Peter Suderman writes an interesting column at Hit & Run about Trump, politics, and free markets.

Yes, We Should Worry About Donald Trump’s Business Conflicts of Interests—and His Whole Approach to the Interaction Between Government and Business

The president-elect was a crony capitalist businessman. Now he’s set to become a crony capitalist politician.

As a real estate developer, Donald Trump made and sought special deals designed to use the power of government to improve his personal bottom line.
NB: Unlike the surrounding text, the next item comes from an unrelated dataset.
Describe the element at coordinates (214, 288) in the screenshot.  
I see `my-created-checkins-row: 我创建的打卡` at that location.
The first building project he ever developed, the Grand Hyatt hotel in Manhattan, was completed using a multi-decade tax abatement obtained using his father’s connections. This was not a broad-based tax cut so much as a state-granted subsidy that granted Trump’s project the financial wherewithal to proceed. In 1994, Trump proposed that the city of Bridgeport, Connecticut, become a partner with him on a $350 million theme park project, allowing him to get access to land by declaring a number of businesses as condemned properties. Over the course of his career as a developer, he repeatedly pressured the government to use eminent domain to clear private property owners out of the way, including one instance in 1994 in which he requested that the government kick an Atlantic City widow out of her home in order to replace it with a limousine parking lot. While campaigning for president, he aggressively defended the use of eminent domain, calling it a “wonderful thing,” and describing it as necessary for construction projects that create jobs.
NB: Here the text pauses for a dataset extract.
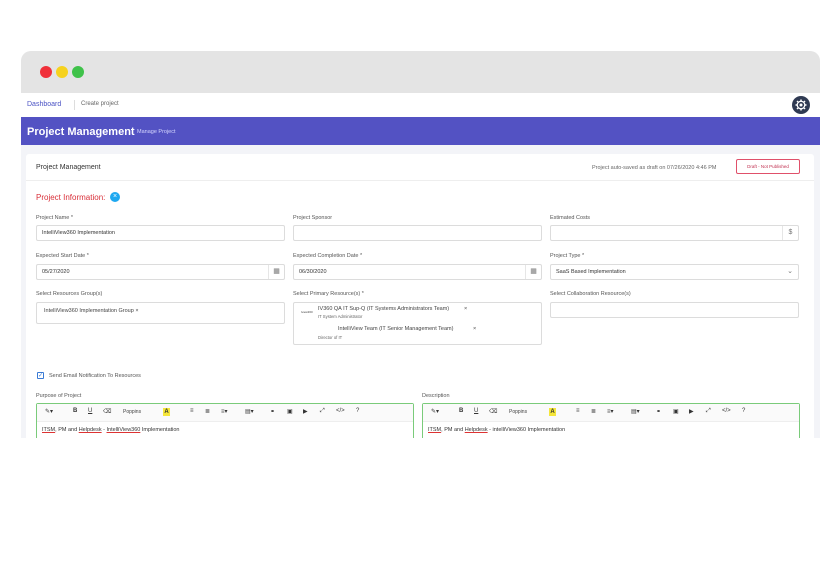 Image resolution: width=840 pixels, height=570 pixels. Describe the element at coordinates (330, 338) in the screenshot. I see `resource-role: Director of IT` at that location.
For Trump, this is not merely a business strategy. It amounts to a working theory of how government and the private sector should interact. And it is one that should worry anyone concerned about maintaining a fair and proper division between the state and the private sector. […]

He doesn’t believe that the government’s role is to set clear ground rules and let market competition work things out. […]

Remember all the well-deserved grief Obama took for Solyndra and Fisker?